- WHAT TO WORK ON -
Please copy every line from the following entries in which the word "computer" appears.

Collected data entries
________________________________________

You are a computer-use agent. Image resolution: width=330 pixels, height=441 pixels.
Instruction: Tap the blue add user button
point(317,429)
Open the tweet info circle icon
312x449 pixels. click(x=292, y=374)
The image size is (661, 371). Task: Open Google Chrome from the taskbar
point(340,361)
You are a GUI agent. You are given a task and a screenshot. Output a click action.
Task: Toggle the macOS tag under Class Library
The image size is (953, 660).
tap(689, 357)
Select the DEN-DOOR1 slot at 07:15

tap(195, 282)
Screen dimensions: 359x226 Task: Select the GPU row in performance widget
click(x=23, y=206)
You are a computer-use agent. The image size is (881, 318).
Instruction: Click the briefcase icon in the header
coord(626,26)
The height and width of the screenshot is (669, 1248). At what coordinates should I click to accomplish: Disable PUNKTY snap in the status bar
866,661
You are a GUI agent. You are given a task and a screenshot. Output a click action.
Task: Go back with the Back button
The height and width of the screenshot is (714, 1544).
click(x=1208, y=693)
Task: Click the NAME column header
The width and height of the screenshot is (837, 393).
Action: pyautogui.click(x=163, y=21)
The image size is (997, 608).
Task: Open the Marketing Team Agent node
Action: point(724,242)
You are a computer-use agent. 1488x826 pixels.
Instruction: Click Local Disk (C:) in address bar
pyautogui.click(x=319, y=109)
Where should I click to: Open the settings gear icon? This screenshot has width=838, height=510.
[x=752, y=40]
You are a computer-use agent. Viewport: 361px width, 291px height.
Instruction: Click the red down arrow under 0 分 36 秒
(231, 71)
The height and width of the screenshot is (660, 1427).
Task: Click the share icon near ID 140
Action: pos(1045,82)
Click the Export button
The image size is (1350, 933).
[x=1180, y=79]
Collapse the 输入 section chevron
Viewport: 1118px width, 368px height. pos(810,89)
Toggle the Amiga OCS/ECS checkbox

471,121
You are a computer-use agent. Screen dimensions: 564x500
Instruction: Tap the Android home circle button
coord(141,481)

________________________________________

- ANSWER BOX -
You are a computer-use agent. Image resolution: width=330 pixels, height=441 pixels.
You are a computer-use agent. The image size is (881, 318).
You are a computer-use agent. 1488x826 pixels.
You are a computer-use agent. Viewport: 361px width, 291px height.
You are a computer-use agent. Screen dimensions: 564x500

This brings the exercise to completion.